PROBLEMS TO WORK ON —
#1 Using the episode recap, explain in one to three sentences why the writer is reluctant to recap this episode.
#2 In the episode recap, who ends up with the bouquet?

TEXT SEGMENT —
..........
Episode 16 – Bridezilla vs. Moonra
Ugggh, do I HAVE to recap this one? There’s no Tux or Beryl, Nephy barely shows up, and the characters don’t grow or develop AT ALL. It’s filler, and not even very funny filler.
But if you REALLY wanna know what happened…
Usagi’s Home Ec teacher (Akiyama-sensei) is all twitterpated because she’s getting married soon. Umino, who apparently just hides under tables documenting everything that happens to people in his school (he’s a future writer, this one), paints us a picture of Akiyama’s fiancee: Short, pudgy, and balding, he’s neither young nor rich, but he loves Akiyama lots and lots. I think this is sweet. Usagi thinks Akiyama is settling because her fiancee isn’t hot enough.
For what it’s worth, Usagi’s ice cream cone DOES attack her for this speech, so maybe the creators think she’s being silly, too.
Akiyama dreams of designing her own wedding dress (which speaks to her talent as a seamstress), but all dem Wedding Fuzzies have raised her energy levels, and Nephy has taken notice. He sets up a “Wedding Dress Design” competition. And anyone can enter! Doesn’t matter when your hypothetical future wedding will be! Hell, you could stage a wedding just so you could throw a bitchin’ party! Who cares! Outlaw country! Woo!
During the mad dash for fabrics, Nephy gives Akiyama a piece of cursed cloth, turning her into a horrible person who yells at her adorable fiancee, throws his bouquet on the ground (so THAT’S where Tuxedo Mask gets his roses!), and dresses like she should be in a Richard Simmons fitness video.
Oh yeah, and there’s this whole “Usagi and Rei are frenemies” subplot where they try to make a winning wedding dress despite the fact that neither actually knows how to sew. It’s not that funny, and they both end up looking kind of petty and mean by the end of it.
Predictably, the girls fail to make their own dresses, but there’s enough weirdness going on with Akiyama that the Moonies go to the contest anyway. Akiyama shows up dressed as a Disney Villain and knocks out everyone except the Moonies, who make quick work of the gross arachnidemon that jumps out of the cursed dress. We didn’t even need The Tux’s help this time! (Although he would have been perfectly dressed for it, all things considered.)
The good news is that Akiyama was still able to make her own dress and marry her husband, and the two seem very happy together. The girls all agree it’s what’s on the inside that counts, except Usa, who’s still gonna marry a gorgeous asshole, so there. Then there’s some Standard Bouquet Throwing Shenanigans and Ami winds up with it. I suspect she will put them to good use in a botany project. Yay science!
..........
(Stored data entries)
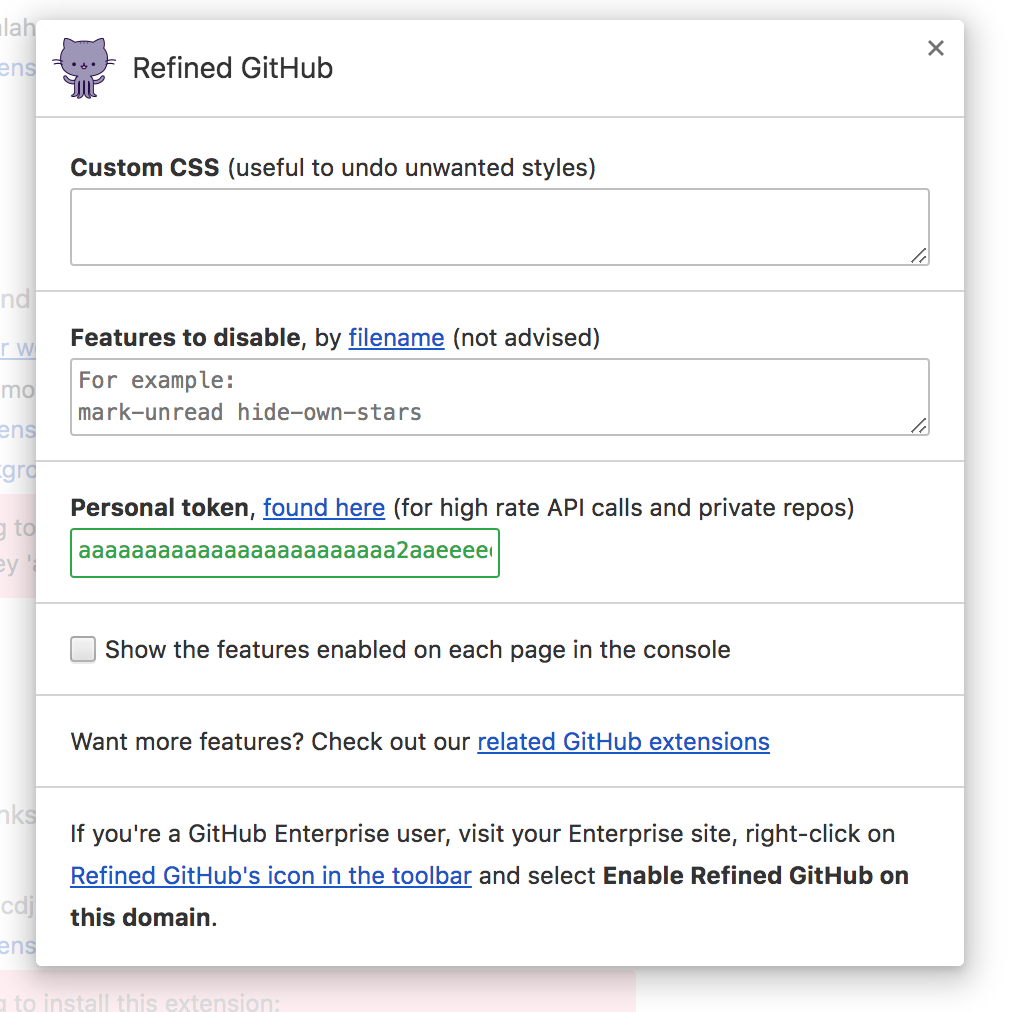Close the Refined GitHub options dialog
This screenshot has width=1022, height=1012.
click(x=935, y=48)
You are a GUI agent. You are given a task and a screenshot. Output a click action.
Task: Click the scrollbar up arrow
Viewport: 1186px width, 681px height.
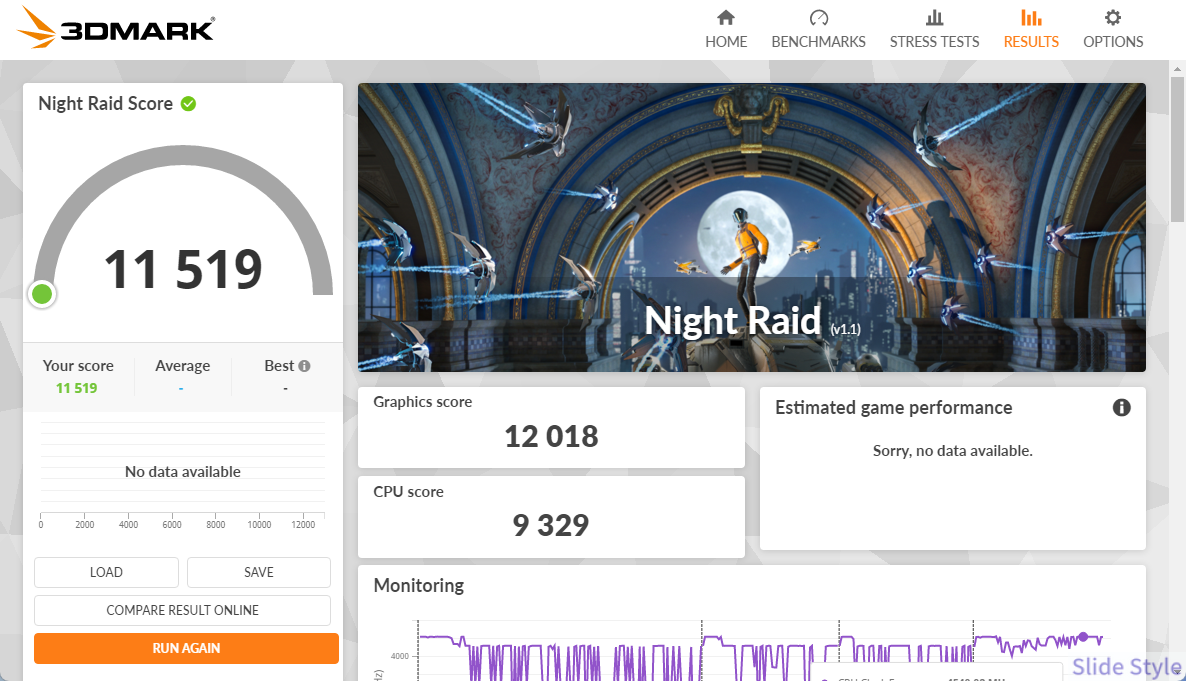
..........
EXERCISE ANSWERS —
#1 The writer doesn't want to recap it because Tux and Beryl don't appear, Nephy barely shows up, and the characters don't grow or develop at all. The writer calls the episode filler, and not very funny filler.

#2 Ami.